# What to charge for tutoring services?



## maxxpower71 (Jan 6, 2010)

I wanted to ask the members what they think is a fair price to charge for tutoring service for the FE exam Electrical and PE exam - Power. A brief credentials include passing the FE and PE both on the first try and having the minimum experience requirements for the PE.

One of the biggest problems I have noticed and heard from other engineers is they do not have the time to study, especially if they have a family, working full time, and it has been a while since theyve open any electrical books outside of their specific electrical field.

With the right material and one on one explanation of basic theory that is included in the exam, I do believe anyone with an engineering degree can pass.

My plan for the PE is 12 hours of class session to go over the material, notes which I will provide. Workshops, free of charge, to go over problems and theories students do not fully understand or still need help in, within a reasonable limit (still TBD any tips appreciated) but enough to make sure they are understanding the material.

FE exam same as PE but 16 hours of class session and free workshops.
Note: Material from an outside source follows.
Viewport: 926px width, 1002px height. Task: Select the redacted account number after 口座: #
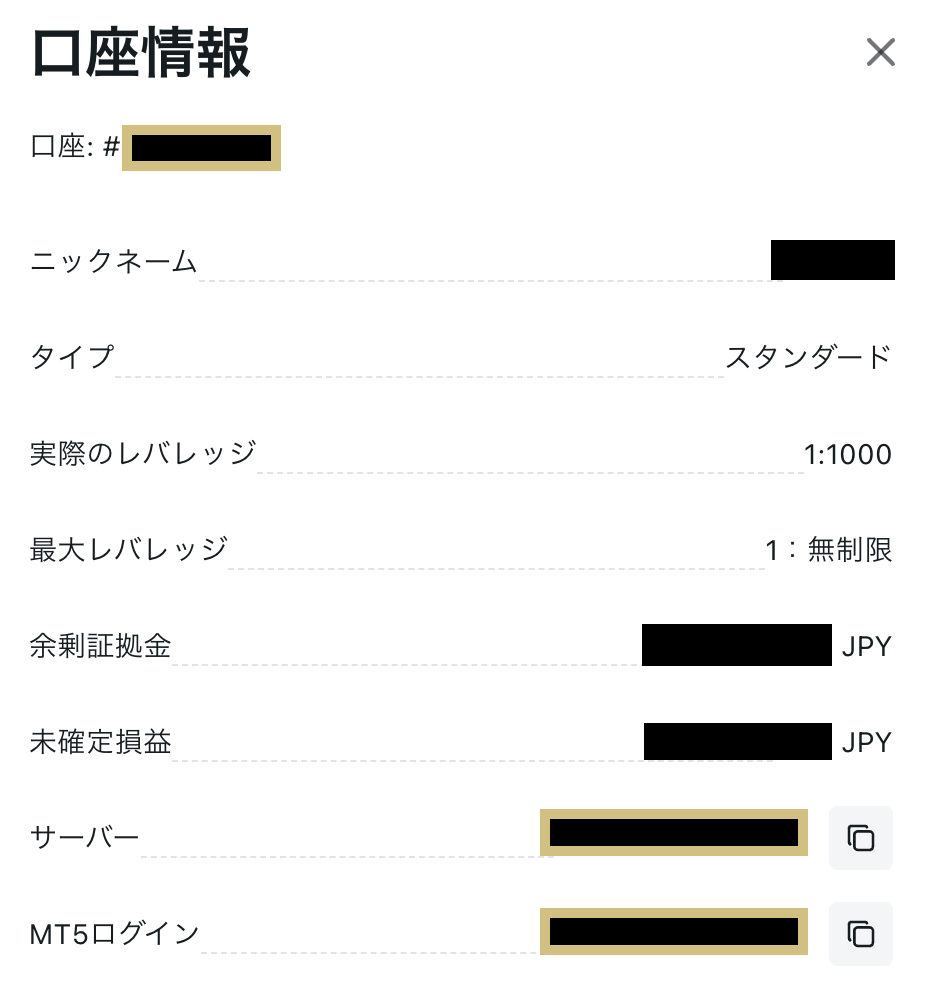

PE - $100 dollars an hour for 12 hours = $1,200

FE - $75 dollars an hour for 16 hours = $1,200

Let me know if you guys think this is too much or too little and any other ideas you guys might have.

Thanks.


----------



## wilheldp_PE (Jan 6, 2010)

I think you are going to need more credentials than just having passed the exams and working in industry for 3-5 years. That just means that you are a minimally competent engineer that is good at taking tests. In order to be effective in offering tutoring or a preparation class, you need to be a good teacher that is able to adapt the material to the different learning styles of your pupils. What worked for you may not work for everybody, and how you are able to absorb the material will not work for everybody. So your notes may not even help others pass the exam.


----------



## maxxpower71 (Jan 6, 2010)

Thanks for the comment.

The only credentials I can add for tutoring services is I have tutored friends and family members for math (Algebra - Calculus), SAT Math, GMAT Math but never charged. They included a variety of range from those who are not good in math to those who are.

I do agree with you I am a minimally competent professional engineer, which is a selling point I want to use, you dont need years and years of experience to pass. I am here to go over only what is on the exam based on the specifications and yes I will not know all the material 100% but I will work with the student to try to get the most out of them. Which is one of the problems I see with group classes.

In group classes with professors with 20 years of experience, they cannot get to all students and zone in on their weakness. So my goal is to make sure my student does understand the material.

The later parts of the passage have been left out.